Para poner el colmo a las desgracias de Aben-Habuz, los vecinos, a quienes había desafiado, insultado y deshecho a su placer cuando poseía el talismán, habiendo llegado a conocer que ya no se hallaba protegido por la magia, invadieron por todos los puntos su territorio, de modo que el resto de la vida del mas pacífico de los monarcas fue una serie de guerras y disturbios.
En fin, Aben-Habuz murió, y hace algunos siglos que está enterrado; y sobre la colina venturosa se edificó mas adelante la Alhambra, que realiza en cierto modo las fabulas del jardín de Hiram. El pórtico encantado, que se conserva aun entero, protegido sin duda por la mano y llave misteriosas, forma la puerta llamada del Juicio y la entrada principal de la fortaleza; y es opinión común que el astrologo permanece todavía bajo este pórtico en el salón subterráneo, dormitando en su sofá al son de la lira de la princesa.

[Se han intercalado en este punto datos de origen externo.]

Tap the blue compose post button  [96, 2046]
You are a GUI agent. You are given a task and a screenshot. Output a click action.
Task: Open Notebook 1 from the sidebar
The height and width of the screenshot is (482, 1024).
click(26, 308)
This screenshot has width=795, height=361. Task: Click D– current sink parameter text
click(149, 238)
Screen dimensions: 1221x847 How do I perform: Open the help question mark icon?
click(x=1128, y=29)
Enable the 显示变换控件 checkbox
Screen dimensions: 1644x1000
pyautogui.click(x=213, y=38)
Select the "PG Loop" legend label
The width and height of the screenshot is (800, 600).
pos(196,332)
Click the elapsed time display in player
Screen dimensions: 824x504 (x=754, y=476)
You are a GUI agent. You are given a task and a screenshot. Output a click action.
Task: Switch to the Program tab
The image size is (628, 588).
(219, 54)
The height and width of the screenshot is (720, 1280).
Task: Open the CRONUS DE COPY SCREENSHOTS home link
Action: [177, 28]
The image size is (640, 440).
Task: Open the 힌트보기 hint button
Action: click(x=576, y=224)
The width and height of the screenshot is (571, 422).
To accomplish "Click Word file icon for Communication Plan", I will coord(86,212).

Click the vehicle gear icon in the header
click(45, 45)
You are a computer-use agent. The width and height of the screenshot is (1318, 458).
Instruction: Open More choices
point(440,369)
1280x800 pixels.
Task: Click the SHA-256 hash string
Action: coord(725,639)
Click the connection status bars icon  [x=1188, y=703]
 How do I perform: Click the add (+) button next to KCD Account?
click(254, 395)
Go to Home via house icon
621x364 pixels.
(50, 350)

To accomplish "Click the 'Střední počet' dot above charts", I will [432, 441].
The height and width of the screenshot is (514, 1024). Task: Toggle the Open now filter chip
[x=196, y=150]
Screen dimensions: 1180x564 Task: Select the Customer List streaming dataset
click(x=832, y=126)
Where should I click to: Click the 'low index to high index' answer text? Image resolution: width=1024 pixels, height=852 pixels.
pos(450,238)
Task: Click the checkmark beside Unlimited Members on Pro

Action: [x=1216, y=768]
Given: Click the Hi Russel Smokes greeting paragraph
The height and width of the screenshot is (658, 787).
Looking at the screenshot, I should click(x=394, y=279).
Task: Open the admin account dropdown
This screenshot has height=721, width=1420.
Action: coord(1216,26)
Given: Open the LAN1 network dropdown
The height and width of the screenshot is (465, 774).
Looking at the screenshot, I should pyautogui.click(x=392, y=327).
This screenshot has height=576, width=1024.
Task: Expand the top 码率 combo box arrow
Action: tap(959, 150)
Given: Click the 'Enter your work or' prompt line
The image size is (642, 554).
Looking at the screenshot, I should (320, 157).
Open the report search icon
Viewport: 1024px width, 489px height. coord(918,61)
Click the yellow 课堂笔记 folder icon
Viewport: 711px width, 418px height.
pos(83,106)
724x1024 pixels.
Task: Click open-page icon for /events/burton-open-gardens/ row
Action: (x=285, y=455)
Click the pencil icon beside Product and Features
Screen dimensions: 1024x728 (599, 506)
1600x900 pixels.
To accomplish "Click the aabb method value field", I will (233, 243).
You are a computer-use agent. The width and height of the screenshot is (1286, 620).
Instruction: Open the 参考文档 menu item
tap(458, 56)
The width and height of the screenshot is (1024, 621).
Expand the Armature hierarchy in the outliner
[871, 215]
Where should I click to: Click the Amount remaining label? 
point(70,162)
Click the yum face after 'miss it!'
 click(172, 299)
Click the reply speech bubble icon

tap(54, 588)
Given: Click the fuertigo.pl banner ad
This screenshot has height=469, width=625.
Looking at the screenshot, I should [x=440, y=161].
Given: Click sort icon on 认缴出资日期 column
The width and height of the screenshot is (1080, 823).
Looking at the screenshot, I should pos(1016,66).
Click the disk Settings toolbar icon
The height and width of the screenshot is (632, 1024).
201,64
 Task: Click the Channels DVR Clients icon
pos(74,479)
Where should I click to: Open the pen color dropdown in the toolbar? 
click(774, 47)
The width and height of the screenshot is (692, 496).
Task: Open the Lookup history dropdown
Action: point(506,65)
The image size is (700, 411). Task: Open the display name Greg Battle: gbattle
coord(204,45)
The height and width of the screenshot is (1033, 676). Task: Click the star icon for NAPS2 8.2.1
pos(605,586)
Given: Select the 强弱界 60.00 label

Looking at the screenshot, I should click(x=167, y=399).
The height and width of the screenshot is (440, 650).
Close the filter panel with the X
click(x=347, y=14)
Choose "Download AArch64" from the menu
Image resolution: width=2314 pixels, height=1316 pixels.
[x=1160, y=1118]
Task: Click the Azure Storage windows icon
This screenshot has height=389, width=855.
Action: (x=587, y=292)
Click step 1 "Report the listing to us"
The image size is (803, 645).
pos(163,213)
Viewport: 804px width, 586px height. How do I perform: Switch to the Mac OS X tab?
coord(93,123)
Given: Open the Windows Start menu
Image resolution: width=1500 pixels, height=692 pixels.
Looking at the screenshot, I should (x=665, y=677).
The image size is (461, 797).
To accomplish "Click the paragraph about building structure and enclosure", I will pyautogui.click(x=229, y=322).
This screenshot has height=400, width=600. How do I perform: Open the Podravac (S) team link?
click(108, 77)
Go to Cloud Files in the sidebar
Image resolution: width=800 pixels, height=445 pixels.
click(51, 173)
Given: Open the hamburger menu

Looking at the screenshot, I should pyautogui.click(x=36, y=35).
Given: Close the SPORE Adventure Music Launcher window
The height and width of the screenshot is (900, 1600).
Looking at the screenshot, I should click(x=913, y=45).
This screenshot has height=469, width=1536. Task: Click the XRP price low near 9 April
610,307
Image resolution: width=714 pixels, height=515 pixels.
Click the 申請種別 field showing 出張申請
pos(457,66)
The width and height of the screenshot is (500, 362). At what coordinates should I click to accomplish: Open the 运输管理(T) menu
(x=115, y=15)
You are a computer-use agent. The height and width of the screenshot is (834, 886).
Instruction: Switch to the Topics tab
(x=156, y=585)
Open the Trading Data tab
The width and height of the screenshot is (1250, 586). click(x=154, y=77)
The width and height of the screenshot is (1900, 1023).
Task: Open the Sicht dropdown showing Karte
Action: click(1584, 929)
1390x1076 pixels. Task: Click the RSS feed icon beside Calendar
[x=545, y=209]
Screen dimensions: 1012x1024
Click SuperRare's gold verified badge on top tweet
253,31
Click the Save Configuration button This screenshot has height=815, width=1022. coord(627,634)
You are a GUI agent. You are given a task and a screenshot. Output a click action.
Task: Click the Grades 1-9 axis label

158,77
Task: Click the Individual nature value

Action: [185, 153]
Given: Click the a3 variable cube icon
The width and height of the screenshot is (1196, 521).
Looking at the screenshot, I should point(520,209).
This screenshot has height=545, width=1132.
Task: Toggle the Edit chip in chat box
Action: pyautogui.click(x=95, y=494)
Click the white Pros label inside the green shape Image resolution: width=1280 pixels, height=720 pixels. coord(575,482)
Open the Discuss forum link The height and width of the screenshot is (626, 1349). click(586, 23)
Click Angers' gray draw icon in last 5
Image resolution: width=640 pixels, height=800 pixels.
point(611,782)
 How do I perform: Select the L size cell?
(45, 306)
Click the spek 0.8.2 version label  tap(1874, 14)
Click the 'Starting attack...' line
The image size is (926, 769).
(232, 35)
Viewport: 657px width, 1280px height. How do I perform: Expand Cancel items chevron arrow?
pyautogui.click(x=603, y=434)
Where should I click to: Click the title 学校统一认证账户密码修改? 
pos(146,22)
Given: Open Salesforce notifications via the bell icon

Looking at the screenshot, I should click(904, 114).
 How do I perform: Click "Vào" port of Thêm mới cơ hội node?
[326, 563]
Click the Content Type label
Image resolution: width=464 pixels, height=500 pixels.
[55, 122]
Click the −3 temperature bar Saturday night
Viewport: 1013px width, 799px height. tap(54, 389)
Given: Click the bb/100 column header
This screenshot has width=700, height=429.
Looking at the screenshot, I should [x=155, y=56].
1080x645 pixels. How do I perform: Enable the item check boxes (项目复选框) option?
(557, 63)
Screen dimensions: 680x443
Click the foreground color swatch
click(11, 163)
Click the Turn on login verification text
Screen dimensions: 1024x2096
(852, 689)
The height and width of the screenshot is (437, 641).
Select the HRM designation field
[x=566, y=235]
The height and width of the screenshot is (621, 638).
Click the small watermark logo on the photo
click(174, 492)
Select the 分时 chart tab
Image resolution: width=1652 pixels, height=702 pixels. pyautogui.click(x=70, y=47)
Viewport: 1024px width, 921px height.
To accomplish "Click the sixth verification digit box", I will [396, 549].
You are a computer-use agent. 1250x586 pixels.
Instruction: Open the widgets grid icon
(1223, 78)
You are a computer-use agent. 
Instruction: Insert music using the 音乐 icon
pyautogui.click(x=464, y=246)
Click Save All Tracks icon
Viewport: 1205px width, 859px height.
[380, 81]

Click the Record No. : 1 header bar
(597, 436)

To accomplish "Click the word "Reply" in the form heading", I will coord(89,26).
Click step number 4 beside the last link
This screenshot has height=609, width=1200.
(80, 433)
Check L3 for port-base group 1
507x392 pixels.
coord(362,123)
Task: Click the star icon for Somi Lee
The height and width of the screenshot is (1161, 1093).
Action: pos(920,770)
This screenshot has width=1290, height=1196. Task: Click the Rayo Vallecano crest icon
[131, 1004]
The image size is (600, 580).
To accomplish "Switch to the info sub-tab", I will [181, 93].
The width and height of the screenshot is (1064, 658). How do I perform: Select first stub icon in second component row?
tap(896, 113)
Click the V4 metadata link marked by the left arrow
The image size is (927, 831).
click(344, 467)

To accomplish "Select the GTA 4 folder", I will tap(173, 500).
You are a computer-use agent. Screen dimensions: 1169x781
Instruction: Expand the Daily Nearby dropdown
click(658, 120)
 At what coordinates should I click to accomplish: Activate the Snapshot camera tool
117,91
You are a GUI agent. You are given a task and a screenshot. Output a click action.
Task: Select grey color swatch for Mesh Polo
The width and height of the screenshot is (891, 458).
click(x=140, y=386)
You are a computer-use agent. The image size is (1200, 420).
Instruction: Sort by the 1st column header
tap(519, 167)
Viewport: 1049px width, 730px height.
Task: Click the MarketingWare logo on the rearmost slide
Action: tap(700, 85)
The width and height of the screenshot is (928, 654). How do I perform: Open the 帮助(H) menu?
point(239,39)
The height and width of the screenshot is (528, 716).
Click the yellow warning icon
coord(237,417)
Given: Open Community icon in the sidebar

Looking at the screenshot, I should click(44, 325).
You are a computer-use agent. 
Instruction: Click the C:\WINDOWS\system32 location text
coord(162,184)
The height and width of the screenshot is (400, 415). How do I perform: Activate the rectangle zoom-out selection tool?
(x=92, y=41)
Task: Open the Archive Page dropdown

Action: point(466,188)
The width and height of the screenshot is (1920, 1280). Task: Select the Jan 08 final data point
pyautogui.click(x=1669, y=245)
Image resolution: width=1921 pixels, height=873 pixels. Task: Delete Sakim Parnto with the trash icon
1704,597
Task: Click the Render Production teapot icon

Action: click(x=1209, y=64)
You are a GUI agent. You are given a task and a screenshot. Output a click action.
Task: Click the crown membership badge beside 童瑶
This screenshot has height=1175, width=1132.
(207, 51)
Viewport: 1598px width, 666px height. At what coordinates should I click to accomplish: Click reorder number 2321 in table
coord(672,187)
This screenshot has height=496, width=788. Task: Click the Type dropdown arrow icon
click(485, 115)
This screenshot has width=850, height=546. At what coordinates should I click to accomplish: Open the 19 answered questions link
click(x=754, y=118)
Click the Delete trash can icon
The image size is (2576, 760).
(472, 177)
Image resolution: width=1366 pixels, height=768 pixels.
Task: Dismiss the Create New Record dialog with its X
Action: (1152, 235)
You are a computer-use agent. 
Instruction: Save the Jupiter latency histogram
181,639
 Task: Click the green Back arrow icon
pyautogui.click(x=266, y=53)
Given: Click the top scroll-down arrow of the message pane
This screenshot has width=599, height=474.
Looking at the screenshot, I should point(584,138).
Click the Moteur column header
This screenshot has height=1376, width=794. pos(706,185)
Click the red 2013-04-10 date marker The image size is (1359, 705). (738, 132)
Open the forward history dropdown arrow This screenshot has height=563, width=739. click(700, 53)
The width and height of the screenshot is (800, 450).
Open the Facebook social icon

Los inválidos que dan la guardia de dicha puerta, suelen oír estos sonidos en las noches de verano, y cediendo entonces a su virtud soporífica, se quedan tranquilamente dormidos en sus puestos. Todo lo cual, según las leyendas, debe perpetuarse de edad en edad: la princesa, dicen, permanecerá cautiva del astrologo, y el astrologo sometido a la magia somnífera de la princesa hasta el día del juicio; a menos que la mano, empuñando la llave fatal, deshaga antes el encanto de la montaña.